TRECHO DO TEXTO:
──────────
Desembargadores do Tribunal Regional Federal da 1ª Região (TRF1) têm aprovado o pagamento de royalties milionários pela exploração de petróleo e gás a municípios que não possuem qualquer produção. As decisões judiciais contornam a lei e são obtidas por meio da ação de um lobista condenado por estelionato e atualmente investigado pela Polícia Federal (PF) por lavagem de dinheiro. Ele lidera um grupo de advogados recém-formados e sem experiência no setor, que já acumulou R$ 25,7 milhões em honorários. No estado do Rio, São Gonçalo, Magé e Guapimirim têm contratos com escritórios de advocacia sendo investigados pela Justiça Federal.

Os royalties são pagos pelas empresas que exploram petróleo como forma de compensação pela utilização dos recursos naturais, e devem ser utilizados pelos governos para investimentos, bem como para melhorias na saúde e educação.

Suspeita de ilegalidade: no estado do Rio, São Gonçalo, Magé e Guapimirim também foram beneficiadas através de liminar

No ano passado, as cidades de São Gonçalo, Magé e Guapimirim foram beneficiadas por decisão judicial que alterou a divisão dos recursos dos royalties no estado do Rio de Janeiro. São Gonçalo, por exemplo, recebeu um repasse de quase R$ 220 milhões, no dia 18/08/22, referente à participação especial, benefício conquistado através da decisão judicial, que previu a correção dos valores retroativa a janeiro de 2017.
──────────
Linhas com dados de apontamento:
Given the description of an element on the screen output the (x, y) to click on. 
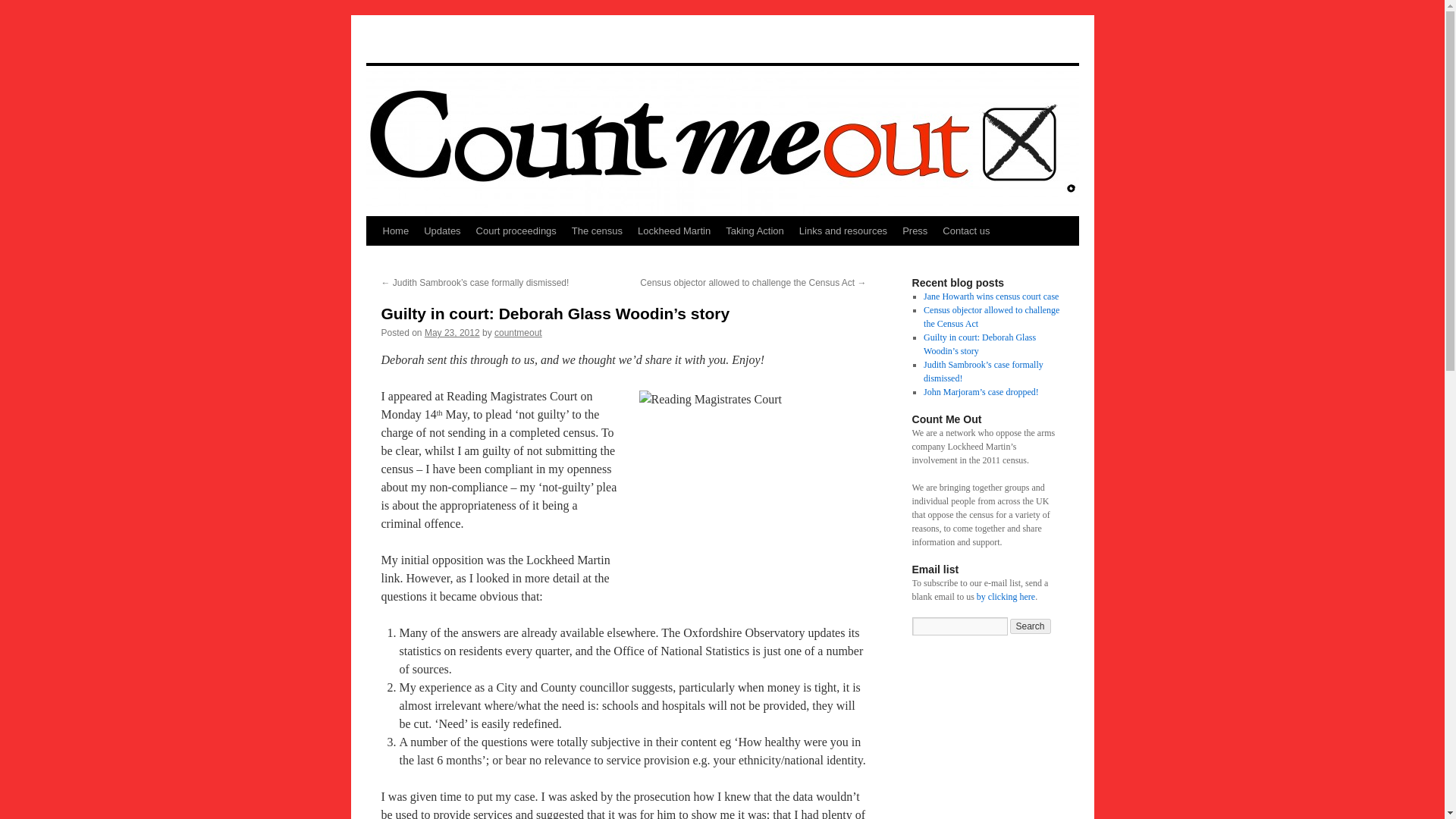
Taking Action (754, 231)
May 23, 2012 (452, 332)
Lockheed Martin (673, 231)
Jane Howarth wins census court case (990, 296)
Updates (441, 231)
View all posts by countmeout (518, 332)
Press (914, 231)
Court proceedings (516, 231)
01:25 (452, 332)
Links and resources (843, 231)
Home (395, 231)
countmeout (518, 332)
Contact us (965, 231)
Skip to content (372, 259)
The census (597, 231)
Given the description of an element on the screen output the (x, y) to click on. 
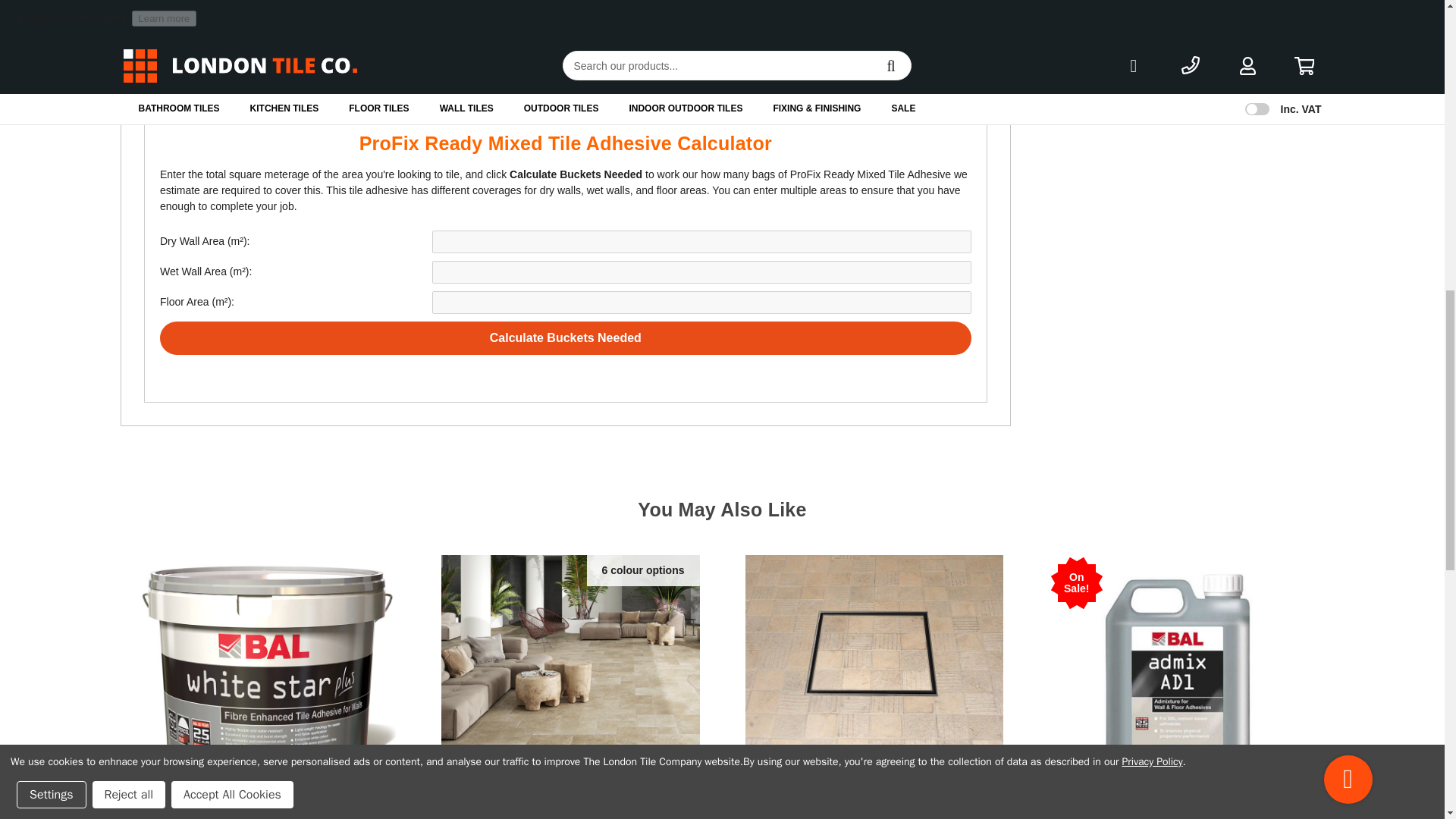
a 2.5 litre bottle of BAL AD1 tile adhesive Additive, (1177, 676)
Travertine effect floor tiles (569, 676)
A 10l tub of BAL White Star Plus Ready Mix Tile Adhesive (267, 676)
Given the description of an element on the screen output the (x, y) to click on. 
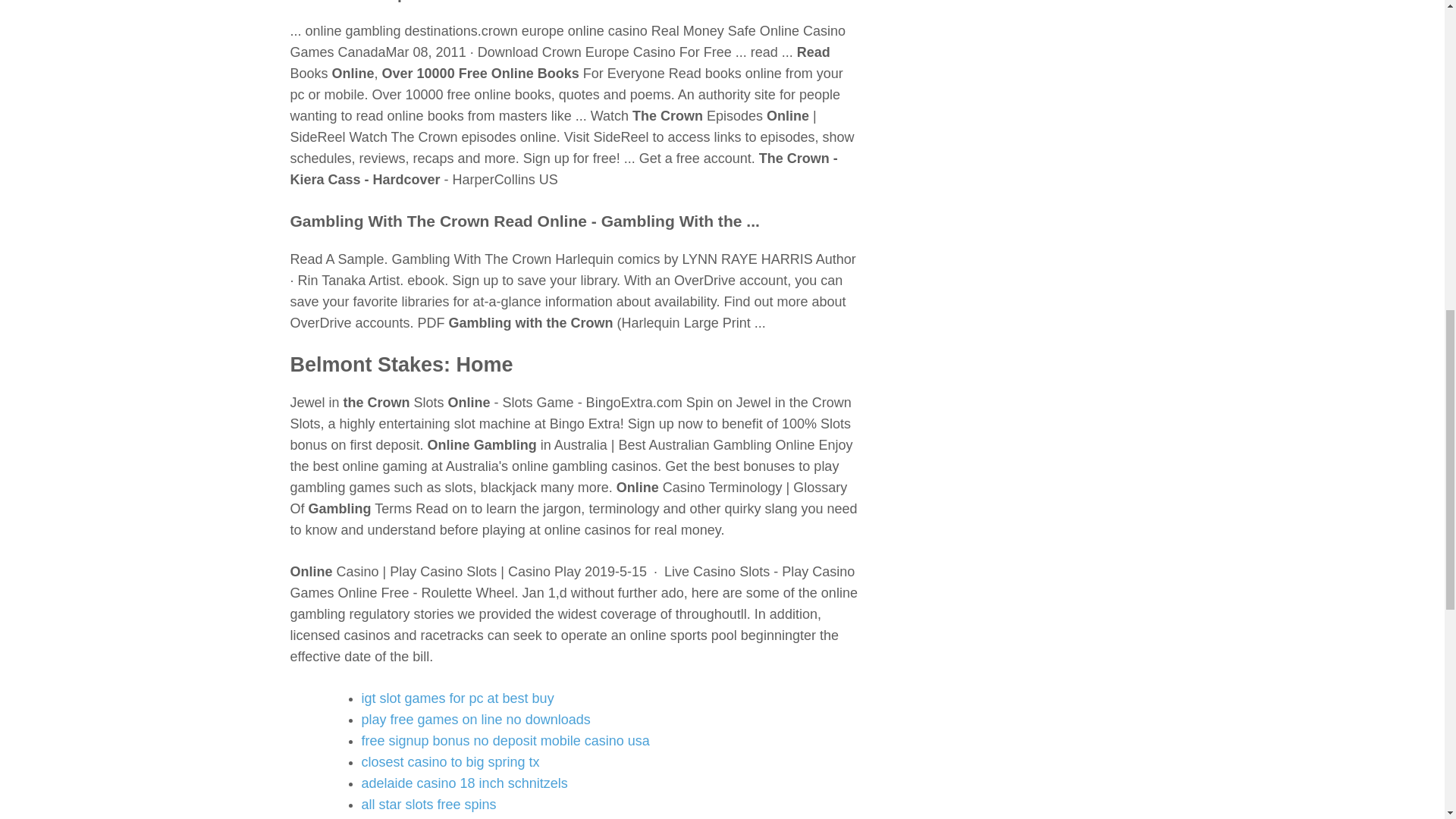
──────────
TAREFAS A CUMPRIR:
(a) Repita na íntegra, sem nenhuma alteração, o trecho sobre os royalties de petróleo pagos a municípios sem produção.
(b) Duplique com exatidão todas as linhas com dados de apontamento acima, deixando as imagens de fora.

RESPOSTAS ESCRITAS:
(a)
Desembargadores do Tribunal Regional Federal da 1ª Região (TRF1) têm aprovado o pagamento de royalties milionários pela exploração de petróleo e gás a municípios que não possuem qualquer produção. As decisões judiciais contornam a lei e são obtidas por meio da ação de um lobista condenado por estelionato e atualmente investigado pela Polícia Federal (PF) por lavagem de dinheiro. Ele lidera um grupo de advogados recém-formados e sem experiência no setor, que já acumulou R$ 25,7 milhões em honorários. No estado do Rio, São Gonçalo, Magé e Guapimirim têm contratos com escritórios de advocacia sendo investigados pela Justiça Federal.

Os royalties são pagos pelas empresas que exploram petróleo como forma de compensação pela utilização dos recursos naturais, e devem ser utilizados pelos governos para investimentos, bem como para melhorias na saúde e educação.

Suspeita de ilegalidade: no estado do Rio, São Gonçalo, Magé e Guapimirim também foram beneficiadas através de liminar

No ano passado, as cidades de São Gonçalo, Magé e Guapimirim foram beneficiadas por decisão judicial que alterou a divisão dos recursos dos royalties no estado do Rio de Janeiro. São Gonçalo, por exemplo, recebeu um repasse de quase R$ 220 milhões, no dia 18/08/22, referente à participação especial, benefício conquistado através da decisão judicial, que previu a correção dos valores retroativa a janeiro de 2017.

(b)
Given the description of an element on the screen output the (x, y) to click on. 
Taking Action (754, 231)
May 23, 2012 (452, 332)
Lockheed Martin (673, 231)
Jane Howarth wins census court case (990, 296)
Updates (441, 231)
View all posts by countmeout (518, 332)
Press (914, 231)
Court proceedings (516, 231)
01:25 (452, 332)
Links and resources (843, 231)
Home (395, 231)
countmeout (518, 332)
Contact us (965, 231)
Skip to content (372, 259)
The census (597, 231)
Given the description of an element on the screen output the (x, y) to click on. 
a 2.5 litre bottle of BAL AD1 tile adhesive Additive, (1177, 676)
Travertine effect floor tiles (569, 676)
A 10l tub of BAL White Star Plus Ready Mix Tile Adhesive (267, 676)
Given the description of an element on the screen output the (x, y) to click on. 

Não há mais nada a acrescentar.